EXERCISE INSTRUCTIONS
- a) Pull out the passage of the blog post on Tanenhaus and conservatism starting with "One important distinction" and going on through "by the landed.", copying it word for word.
- b) Extend the blog post on Tanenhaus and conservatism from the point where it stops.

DOCUMENT SEGMENT
**********

I don't think this is what Tanenhaus is in fact getting at...and if it is, then I would argue that such isn't the best thing that can be obtained from his thoughtful essay. Tanenhaus does end with arguing that "What our politics has consistently demanded of its leaders...is not the assertion but rather the renunciation of ideology." But it seems to me that what he is articulating here is not an attack upon ideology in general--upon the uniting of a political philosophy or at least the constituent elements of such with a practical road map of how to, perhaps, bring that philosophy to bear on actual political life--but upon ideology in a more cramped sense: ideology-as-groupthink, where the principles that are believed--and because they are believed, ought to be regularly tested and discussed and cautiously experimented upon--are instead reified into peer-group enforced dogma, where dissenters aren't part of the common project, but enemies. At its worst, that's what the Bush administration brought us (as did, as Tanenhaus notes, Nixon's). In rejecting that, I don't think Tanenhaus is rejecting all that which would be required of a "governing philosophy"; on the contrary, I think that, by making much of Disraeli and the early neocons like Moynihan, Bell, and Kristol (in his early 60s incarnation), Tanenhaus is advocating a conservatism which acknowledges that way capitalism has required civil society and the state to become interdependent in a way that a simple socio-economic world did not. In this sense, Obama's current struggles over the stimulus package are "conservative" not just because of some supposed Burkean mentality that lays behind his thinking about it, but also because it's an attempt to bring the state to bear on reviving the economy nationally, thereby securing ways of life which Americans have come to depend upon.

But of course, perhaps we could just wait until Tanenhaus himself clears this up.

7 comments:

Anonymous said...

Hi Russell, This is only a bit connected but I'm curious if you've read much of John Gray's later work, after he turned against Hayek and turned to a sort of conservativism. I'd be interested to know what you think of it, if so. (It's generally gotten a pretty bad review from philosophers and political theorists, I think, but I've not read much of it.) I thought of this now because of Gray's remark, in the post-script to the 3rd edition of his book on Hayek, that the reason he turned against Hayek was that he came believe that the necessary "creative destruction" that came w/ a Hayekian approach was much too much destruction and too little creation. Anyway, I'd be interested to know what you think, if you've read any of his later work. (I've only read the earlier stuff- on Hayek and Mill and the like.)

Anonymous said...

One important distinction between Burke and Disraeli: the latter had to think about what to do about a capitalist and industrial society, while the former lived in one that remained predominately agrarian, with most power held by the landed.

**********

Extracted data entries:
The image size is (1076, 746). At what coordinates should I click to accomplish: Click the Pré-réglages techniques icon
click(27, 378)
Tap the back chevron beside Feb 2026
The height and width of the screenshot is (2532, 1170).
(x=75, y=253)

**********

TASK RESULTS
- a)
One important distinction between Burke and Disraeli: the latter had to think about what to do about a capitalist and industrial society, while the former lived in one that remained predominately agrarian, with most power held by the landed.

- b)
Otherwise, agreed: the inability of many conservatives (particularly cultural ones) to recognize how unconservative capitalism is, always has amazed me. Probably a continuing reaction to the Commie menace.

Russell Arben Fox said...

Matt, I'm afraid I'm in the same boat as you; the only Gray I'm much familiar with is the earlier stuff. Sorry I can't help you there. You make want to become more familiar with the "conservative" Gray though; I'll have to look into his writings.

DCA, you're certainly correct that there is a limit how far one can reasonably take the distinctions between Burke and Disraeli; the worlds they inhabited different crucial ways. Burke could probably have imagine some of the changes the Industrial Revolution would bring, but Disraeli was in the thick of them. Still, that doesn't necessarily account for Burke's very illiberal affection for the monarchy, and it won't do to read Disraeli back into Burke as easily as I think Tanenhaus does. As for your point about the cultural and religious wings of movement conservatism having been in denial about the unconservative nature of capitalism, I couldn't agree more.

Anonymous said...

"if you've read much of John Gray's later work..."

Hayek is from Mars, Mills is from Venus?

Stephen said...

I have to say that I thought a very serious omission was race. The intellectuals' remnant conservatism of the 1950's gained an actual electoral majority in the 70's and beyond due to the reaction to the Civil Rights Movement. It's a legacy that is under-appreciated and important, and all his talk about conservative populist rallying against liberal elites ends up talking around a big gap in his piece.

Russell Arben Fox said...

Stephen, that's an excellent point; I agree that was a serious omission on Tanenhaus's part, as serious as his omission of the Cold War. I kind of alluded to it when I mentioned how the "righteous and tragically necessary struggle against racism and segregation in the South" gave liberals in the 50s and 60s a moral edge which translated easily into a contempt for the local authoritarians (and racists!) that previous, arguably more "conservative" reformers, had brought into their progressive coalitions, but it's a point worth expanding upon at length. Perhaps Tanenhaus's and others' worries about the collapse of an American conservatism that can address the modern economy is besides the point; one might very well say that the real problem is that the old social order was illiberal in a way that, ultimately, there could be not compromise with, and so there had to be a parting of ways.

kjb said...

i've read similiar ideas in the writings of Lezek Kolakowski on how to be a conservative-liberal-socialist; historian Jacques Barzun who called himself all three. Certain writers referred to New Deal supporting conservatives Peter Viereck and Clinton Rossiter as leftist.
One forgotten cultural critic who fit the pattern of a "Left conservative" was Dwight MacDonald, author of Theory of Mass Culture."
I found MacDonald's criticisms of Bill Buckley mirroring my own.

I have also found similiar ideas on a libertarian website called Bleeding Heart Libertarians, and by way of searching on Jacques Barzun, i found a blog called The Verma Post in which the writer introduces overlapping philosophical catergories like "Kantian Objectivism" harmonized with liberal-conservative.

The coining of the term Conservatarian is the one that i chose by way of my own wish to harmonize humanitarian and libertarian viewpoints, and my own conservative opinions.
I felt the need to do this because i was raised by democrats, and work with democrats.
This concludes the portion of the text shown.